These are the backbone of Andhra cuisine, providing the characteristic heat. Andhra Pradesh is a major producer of red chilies, especially the Guntur variety, known for its fiery intensity and vibrant red color. They are used in various forms – fresh, dried, and powdered – in almost every savory dish.

Mustard Seeds (Avalu)

Used extensively in tempering (tadka) and pickling, mustard seeds add a pungent, nutty flavor and a slight bitterness to dishes. When added to hot oil, they pop and release their aroma, forming the base for many Andhra preparations.

Cumin Seeds (Jeelakarra)

Another essential spice for tempering, cumin seeds offer a warm, earthy, and slightly smoky flavor. They are often used whole or ground in curries, lentil dishes (dal), and rice preparations.

Curry Leaves (Karivepaku)

These aromatic leaves are widely used fresh in Andhra cuisine. They are typically added to hot oil at the beginning of cooking to release their distinct, slightly citrusy aroma and flavor, enhancing curries, stir-fries, and rice dishes.
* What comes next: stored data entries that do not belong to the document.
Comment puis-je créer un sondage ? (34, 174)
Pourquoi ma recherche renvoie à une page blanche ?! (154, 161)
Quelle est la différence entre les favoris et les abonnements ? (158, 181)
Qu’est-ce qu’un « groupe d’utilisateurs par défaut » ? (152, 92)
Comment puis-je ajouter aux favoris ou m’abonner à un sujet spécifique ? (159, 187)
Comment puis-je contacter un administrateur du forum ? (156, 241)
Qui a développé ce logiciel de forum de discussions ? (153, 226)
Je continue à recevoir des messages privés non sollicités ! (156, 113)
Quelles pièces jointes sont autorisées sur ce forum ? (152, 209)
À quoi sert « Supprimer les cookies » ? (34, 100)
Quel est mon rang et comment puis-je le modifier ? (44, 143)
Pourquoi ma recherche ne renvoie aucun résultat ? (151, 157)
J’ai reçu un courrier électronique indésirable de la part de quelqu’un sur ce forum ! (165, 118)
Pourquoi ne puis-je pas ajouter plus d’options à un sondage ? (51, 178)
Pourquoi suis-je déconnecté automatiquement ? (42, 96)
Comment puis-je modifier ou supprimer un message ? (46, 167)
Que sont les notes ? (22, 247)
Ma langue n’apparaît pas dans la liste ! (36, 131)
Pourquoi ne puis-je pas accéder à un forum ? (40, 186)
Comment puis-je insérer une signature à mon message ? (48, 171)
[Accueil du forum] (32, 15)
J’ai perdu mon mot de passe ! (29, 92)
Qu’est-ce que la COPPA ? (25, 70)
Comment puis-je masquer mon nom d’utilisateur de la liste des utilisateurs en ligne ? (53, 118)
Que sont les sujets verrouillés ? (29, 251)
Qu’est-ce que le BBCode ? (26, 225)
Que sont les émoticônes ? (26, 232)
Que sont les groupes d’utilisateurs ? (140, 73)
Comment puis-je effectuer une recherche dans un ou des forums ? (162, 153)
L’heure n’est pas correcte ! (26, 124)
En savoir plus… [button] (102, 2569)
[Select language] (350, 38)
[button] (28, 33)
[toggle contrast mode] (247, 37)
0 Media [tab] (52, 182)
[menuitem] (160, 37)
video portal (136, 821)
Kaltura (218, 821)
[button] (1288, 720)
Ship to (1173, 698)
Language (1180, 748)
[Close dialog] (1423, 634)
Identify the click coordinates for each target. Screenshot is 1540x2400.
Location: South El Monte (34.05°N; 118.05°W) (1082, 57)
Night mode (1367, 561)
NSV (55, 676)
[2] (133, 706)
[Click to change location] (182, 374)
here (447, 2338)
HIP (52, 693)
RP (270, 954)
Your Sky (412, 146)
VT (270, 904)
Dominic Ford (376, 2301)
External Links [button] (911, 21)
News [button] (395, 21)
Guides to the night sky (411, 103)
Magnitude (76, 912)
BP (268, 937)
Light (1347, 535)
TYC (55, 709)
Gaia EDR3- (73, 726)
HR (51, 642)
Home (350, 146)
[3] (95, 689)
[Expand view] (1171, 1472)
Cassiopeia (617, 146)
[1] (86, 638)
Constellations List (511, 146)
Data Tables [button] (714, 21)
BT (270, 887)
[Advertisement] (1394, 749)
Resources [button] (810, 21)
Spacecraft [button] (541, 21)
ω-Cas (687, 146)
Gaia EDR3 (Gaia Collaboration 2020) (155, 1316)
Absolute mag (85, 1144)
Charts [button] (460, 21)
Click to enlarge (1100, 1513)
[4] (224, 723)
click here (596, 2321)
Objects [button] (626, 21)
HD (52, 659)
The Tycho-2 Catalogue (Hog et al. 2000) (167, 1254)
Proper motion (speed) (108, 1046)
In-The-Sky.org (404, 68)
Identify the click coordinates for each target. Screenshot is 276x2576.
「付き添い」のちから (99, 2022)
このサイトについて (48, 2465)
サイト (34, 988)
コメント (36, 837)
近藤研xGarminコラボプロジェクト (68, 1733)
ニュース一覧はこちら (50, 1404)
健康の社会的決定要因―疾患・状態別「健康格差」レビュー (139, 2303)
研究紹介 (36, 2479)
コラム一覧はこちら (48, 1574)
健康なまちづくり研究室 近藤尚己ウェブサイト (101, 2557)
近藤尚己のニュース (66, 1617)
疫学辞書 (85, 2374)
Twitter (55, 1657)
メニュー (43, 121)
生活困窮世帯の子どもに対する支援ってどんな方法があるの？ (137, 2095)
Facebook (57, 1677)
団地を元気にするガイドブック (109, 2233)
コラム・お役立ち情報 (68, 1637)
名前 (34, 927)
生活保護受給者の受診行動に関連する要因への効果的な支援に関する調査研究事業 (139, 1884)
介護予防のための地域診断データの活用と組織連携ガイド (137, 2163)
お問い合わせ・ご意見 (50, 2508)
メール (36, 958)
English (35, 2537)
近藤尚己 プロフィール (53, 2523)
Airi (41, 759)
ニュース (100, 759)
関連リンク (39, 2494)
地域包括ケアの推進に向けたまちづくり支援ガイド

Fenugreek Seeds (Menthulu)

These small, slightly bitter seeds are crucial in Andhra pickling and also used sparingly in some curries and lentil dishes for their unique flavor. They help in preserving pickles and add a distinctive taste.

Coriander Seeds (Dhaniyalu)

Both the seeds and the powder are used in Andhra cooking. Coriander adds a mild, warm, and slightly citrusy flavor that helps to balance the heat of chilies and other spices in curries and vegetable preparations.

Biryani Stick (Cinnamon Stick / Dalchini)

Cinnamon Sticks, popularly known as Biryani Sticks or Dalchini, are aromatic bark strips that add a warm, sweet-spicy flavor to biryani, curries, and desserts. Handpicked for quality and natural oils, these sticks enhance both aroma and taste, making them an essential spice for Indian and Mughlai cooking.

Biryani Flower (Star Anise / Chakra Phool)

Star Anise, often called Biryani Flower or Chakra Phool, is a star-shaped spice known for its bold licorice-like aroma and deep flavor. Commonly used in biryani and masala blends, it imparts a rich, exotic taste and enhances the overall depth of any dish it’s added to.

Biryani Leaf (Bay Leaf / Tej Patta)

Bay Leaves, or Tej Patta, also called Biryani Leaves, are fragrant leaves used to infuse a mild, herbal aroma into biryani, pulao, and soups. Grown in the hilly regions, these leaves release a distinct flavor when sautéed or slow-cooked, making them a staple in Indian and Mughlai cuisine.